I think it might have been Arnold Schoenberg who wrote about how even though a piece of music is perceived temporally from beginning to end it exists for the composer in an instant. This is how music exists on paper, beginning to end and middle are all there in one place, perceivable at one time. Static, complete. It’s like taking a scene from a film and putting the celluloid on the wall so everything can be seen at once.
In Simple Composition, Charles Wuorinen gives the sage advice that a draft of a piece should contain roughly the same detail throughout. This is sort of like planning a trip using Google Maps. We might start zoomed out somewhat to give a nice overview, and then set our start and end points. Where we are and where we want to be. We might then zoom in a little bit and start tweaking points along the journey, a stop at a restaurant here or a little jog over to visit friends there, etc. As we keep zooming in to make the route more exact more and more details become apparent, side streets and houses and so on.

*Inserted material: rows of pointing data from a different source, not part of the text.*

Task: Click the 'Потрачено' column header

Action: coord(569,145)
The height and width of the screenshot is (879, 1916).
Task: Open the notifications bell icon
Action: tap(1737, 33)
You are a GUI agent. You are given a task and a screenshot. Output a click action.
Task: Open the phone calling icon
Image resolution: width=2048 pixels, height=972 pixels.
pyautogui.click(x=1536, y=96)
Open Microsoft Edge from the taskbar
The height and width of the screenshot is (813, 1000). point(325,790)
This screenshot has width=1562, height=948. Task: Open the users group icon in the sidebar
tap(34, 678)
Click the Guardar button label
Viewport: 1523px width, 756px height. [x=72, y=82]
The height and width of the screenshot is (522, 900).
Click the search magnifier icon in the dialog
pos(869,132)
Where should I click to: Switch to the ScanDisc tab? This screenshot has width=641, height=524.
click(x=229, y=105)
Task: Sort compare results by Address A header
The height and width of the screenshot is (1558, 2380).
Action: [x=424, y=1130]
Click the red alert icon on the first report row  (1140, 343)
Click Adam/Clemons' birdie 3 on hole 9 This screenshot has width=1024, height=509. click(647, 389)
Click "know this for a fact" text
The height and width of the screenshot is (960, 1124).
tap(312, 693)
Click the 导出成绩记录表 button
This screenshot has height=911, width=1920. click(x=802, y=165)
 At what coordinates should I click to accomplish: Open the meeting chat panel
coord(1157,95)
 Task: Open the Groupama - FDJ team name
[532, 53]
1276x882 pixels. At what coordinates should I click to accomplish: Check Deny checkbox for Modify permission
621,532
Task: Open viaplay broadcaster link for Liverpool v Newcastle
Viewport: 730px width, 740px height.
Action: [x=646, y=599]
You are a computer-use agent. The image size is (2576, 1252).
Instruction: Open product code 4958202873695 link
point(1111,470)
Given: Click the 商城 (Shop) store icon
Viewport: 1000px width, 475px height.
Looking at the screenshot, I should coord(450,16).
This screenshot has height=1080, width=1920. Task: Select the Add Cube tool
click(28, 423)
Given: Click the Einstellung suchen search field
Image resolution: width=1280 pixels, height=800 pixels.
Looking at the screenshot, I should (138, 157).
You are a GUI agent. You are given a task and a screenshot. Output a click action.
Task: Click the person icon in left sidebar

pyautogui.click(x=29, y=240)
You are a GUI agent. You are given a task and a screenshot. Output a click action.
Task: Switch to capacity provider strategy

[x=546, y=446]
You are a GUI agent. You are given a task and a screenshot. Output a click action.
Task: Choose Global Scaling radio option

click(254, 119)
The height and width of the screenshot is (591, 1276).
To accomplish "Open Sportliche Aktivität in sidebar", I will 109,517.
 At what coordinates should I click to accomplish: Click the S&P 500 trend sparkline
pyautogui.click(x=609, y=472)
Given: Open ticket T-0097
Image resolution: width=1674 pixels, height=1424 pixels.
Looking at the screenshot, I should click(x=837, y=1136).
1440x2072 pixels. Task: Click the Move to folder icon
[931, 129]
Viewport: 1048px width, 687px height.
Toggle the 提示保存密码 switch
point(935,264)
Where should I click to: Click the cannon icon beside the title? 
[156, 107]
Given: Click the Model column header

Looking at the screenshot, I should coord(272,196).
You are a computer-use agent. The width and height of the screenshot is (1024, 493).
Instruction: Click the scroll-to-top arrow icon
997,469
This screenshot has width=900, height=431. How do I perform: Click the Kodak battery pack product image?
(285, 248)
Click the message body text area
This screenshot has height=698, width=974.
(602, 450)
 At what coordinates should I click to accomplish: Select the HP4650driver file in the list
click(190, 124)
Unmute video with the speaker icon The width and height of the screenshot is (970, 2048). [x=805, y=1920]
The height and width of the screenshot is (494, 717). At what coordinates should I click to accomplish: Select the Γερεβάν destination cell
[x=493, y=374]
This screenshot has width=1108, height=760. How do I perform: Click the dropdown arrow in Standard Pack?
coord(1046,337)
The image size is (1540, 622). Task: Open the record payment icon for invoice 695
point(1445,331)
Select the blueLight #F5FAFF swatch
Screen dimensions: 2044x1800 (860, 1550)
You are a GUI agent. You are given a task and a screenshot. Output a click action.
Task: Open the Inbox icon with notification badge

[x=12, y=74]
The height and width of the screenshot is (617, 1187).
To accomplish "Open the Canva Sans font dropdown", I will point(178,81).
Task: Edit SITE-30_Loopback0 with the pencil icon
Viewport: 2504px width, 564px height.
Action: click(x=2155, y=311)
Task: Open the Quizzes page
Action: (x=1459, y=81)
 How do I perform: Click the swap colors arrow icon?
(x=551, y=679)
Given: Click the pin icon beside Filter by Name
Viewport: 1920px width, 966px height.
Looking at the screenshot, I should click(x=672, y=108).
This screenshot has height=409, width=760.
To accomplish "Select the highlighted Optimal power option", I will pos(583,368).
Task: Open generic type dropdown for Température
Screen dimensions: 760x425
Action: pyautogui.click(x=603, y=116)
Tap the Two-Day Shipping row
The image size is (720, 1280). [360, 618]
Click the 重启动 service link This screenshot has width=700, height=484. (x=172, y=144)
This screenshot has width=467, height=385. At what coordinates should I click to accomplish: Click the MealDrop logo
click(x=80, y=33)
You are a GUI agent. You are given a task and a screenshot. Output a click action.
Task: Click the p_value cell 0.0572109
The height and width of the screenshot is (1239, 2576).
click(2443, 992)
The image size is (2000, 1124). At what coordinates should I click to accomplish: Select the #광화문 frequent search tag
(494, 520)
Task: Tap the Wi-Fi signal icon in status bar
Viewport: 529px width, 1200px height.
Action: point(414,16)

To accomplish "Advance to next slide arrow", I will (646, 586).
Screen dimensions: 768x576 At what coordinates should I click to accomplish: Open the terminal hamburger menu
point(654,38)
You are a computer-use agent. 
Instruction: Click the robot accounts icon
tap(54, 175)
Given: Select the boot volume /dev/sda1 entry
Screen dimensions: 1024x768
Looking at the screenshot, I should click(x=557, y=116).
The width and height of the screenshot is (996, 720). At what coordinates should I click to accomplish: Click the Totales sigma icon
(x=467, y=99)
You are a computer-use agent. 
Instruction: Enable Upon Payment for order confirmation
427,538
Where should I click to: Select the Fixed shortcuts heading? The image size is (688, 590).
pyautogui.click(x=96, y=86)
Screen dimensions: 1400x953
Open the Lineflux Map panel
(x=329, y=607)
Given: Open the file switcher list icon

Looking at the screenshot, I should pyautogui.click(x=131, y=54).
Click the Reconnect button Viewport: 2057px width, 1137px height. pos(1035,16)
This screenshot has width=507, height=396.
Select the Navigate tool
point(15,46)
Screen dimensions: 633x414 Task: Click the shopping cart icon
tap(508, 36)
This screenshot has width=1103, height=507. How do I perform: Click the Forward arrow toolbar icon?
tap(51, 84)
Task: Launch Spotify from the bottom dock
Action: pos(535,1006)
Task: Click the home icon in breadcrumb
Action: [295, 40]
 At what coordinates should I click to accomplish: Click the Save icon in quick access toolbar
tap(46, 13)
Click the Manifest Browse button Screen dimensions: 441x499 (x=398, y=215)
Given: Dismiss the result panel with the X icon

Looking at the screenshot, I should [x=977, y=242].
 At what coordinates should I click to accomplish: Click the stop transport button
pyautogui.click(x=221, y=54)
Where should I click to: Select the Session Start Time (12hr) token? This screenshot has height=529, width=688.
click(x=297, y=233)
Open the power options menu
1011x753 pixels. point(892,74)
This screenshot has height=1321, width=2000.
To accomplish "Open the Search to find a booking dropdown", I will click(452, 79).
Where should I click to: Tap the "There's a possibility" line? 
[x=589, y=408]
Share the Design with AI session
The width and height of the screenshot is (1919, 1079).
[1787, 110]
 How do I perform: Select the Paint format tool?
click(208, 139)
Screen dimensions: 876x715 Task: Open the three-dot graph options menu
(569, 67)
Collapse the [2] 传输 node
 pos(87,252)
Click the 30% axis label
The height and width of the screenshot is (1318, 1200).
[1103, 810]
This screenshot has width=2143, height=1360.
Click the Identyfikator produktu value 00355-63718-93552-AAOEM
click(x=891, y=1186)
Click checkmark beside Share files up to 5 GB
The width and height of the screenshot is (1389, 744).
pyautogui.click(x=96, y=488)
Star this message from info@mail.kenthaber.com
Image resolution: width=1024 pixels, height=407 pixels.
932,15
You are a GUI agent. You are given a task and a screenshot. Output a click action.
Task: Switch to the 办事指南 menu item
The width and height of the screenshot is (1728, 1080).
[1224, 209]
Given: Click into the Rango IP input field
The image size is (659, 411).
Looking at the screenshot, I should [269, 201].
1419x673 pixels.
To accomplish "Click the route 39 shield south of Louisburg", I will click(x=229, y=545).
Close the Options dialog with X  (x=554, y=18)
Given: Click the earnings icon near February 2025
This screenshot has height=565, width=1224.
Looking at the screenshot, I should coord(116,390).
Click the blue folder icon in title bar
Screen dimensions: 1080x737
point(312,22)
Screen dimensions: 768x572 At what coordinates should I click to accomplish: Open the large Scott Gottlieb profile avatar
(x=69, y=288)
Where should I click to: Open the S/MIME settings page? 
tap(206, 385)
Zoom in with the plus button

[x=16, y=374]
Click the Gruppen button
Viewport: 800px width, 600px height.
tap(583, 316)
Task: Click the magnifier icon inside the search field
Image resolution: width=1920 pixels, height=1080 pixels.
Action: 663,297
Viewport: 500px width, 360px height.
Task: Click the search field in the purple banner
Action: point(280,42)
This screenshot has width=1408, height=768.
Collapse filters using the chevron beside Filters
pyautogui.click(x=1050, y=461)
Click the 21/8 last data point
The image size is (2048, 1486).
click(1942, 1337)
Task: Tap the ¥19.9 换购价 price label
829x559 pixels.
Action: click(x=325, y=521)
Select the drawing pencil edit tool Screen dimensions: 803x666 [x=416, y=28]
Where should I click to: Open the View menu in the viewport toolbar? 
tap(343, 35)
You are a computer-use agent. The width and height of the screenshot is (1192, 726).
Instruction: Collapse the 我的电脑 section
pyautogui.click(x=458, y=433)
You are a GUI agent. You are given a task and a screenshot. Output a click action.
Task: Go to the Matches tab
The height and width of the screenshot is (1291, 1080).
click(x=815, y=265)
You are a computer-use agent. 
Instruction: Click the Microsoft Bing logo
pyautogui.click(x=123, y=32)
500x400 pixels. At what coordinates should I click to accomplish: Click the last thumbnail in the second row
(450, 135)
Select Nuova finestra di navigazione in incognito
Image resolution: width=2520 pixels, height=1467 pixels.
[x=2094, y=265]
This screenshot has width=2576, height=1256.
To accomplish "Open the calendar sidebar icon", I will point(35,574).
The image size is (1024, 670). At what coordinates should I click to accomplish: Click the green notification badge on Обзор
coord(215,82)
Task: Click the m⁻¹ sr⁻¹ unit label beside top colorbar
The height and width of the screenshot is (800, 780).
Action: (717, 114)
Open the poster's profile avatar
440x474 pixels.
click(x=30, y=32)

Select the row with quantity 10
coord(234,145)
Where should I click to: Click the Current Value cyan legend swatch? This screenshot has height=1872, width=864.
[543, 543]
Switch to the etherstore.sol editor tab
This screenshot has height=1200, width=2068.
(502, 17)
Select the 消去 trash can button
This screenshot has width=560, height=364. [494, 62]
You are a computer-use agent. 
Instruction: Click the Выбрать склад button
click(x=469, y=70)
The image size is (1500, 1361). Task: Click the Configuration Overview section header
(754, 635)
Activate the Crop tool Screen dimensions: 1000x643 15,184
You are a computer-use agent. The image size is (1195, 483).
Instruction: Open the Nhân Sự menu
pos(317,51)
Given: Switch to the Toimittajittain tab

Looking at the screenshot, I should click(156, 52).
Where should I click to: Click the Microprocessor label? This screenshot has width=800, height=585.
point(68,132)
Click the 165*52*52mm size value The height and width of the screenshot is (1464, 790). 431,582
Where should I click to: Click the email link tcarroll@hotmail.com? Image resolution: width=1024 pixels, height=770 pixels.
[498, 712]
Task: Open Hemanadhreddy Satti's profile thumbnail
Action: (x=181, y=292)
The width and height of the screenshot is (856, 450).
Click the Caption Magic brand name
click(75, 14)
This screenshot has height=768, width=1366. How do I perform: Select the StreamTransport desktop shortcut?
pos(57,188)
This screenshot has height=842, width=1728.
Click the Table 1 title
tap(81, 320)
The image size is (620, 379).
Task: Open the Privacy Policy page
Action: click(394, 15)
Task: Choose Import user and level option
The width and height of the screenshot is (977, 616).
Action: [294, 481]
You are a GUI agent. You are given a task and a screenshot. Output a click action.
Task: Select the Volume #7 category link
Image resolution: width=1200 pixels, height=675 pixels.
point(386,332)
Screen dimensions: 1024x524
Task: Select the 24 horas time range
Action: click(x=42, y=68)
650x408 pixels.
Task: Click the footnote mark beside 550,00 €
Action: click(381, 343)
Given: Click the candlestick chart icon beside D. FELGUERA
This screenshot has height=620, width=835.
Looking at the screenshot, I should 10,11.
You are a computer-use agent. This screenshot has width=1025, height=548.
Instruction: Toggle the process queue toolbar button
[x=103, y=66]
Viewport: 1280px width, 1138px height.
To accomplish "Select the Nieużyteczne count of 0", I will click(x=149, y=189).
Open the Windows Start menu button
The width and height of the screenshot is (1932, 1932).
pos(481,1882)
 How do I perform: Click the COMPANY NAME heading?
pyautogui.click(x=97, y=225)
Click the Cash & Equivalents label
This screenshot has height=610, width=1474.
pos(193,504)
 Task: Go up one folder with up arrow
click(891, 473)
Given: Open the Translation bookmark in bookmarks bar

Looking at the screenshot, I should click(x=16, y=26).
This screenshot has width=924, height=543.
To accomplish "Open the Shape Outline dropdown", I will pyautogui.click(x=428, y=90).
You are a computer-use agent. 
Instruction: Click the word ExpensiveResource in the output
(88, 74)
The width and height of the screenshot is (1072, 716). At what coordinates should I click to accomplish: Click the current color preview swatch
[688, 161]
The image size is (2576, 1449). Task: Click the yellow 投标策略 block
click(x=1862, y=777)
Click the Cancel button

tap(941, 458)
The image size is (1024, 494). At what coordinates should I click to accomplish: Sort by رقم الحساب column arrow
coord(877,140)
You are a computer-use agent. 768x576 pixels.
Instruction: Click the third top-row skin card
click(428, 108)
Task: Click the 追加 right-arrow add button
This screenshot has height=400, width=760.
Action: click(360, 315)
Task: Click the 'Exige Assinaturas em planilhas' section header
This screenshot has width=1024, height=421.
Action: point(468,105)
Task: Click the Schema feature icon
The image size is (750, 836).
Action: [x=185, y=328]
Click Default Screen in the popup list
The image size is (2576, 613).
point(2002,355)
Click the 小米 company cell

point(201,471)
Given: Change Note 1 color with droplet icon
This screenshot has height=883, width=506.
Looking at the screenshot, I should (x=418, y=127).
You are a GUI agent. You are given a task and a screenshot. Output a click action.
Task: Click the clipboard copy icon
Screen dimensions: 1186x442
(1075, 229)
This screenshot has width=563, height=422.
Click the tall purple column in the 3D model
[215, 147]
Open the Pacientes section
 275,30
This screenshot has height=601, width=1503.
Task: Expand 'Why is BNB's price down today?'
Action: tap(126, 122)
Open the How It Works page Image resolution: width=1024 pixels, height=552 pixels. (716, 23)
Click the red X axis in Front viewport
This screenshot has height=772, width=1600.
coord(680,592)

When we make the journey everything passes by in sequence, but the map shows everything at once. If we are stopped at that aforementioned restaurant we can look ahead and see how far away and just where our friends’ house is. Even though we perceive the trip moving through time we can understand it as a whole unit.
So with a draft of a piece of music we have a beginning and middle and end, and we can slowly zoom in and add details throughout until it is finished. And even though we perceive the music temporally when performed we can understand it as a whole unit also.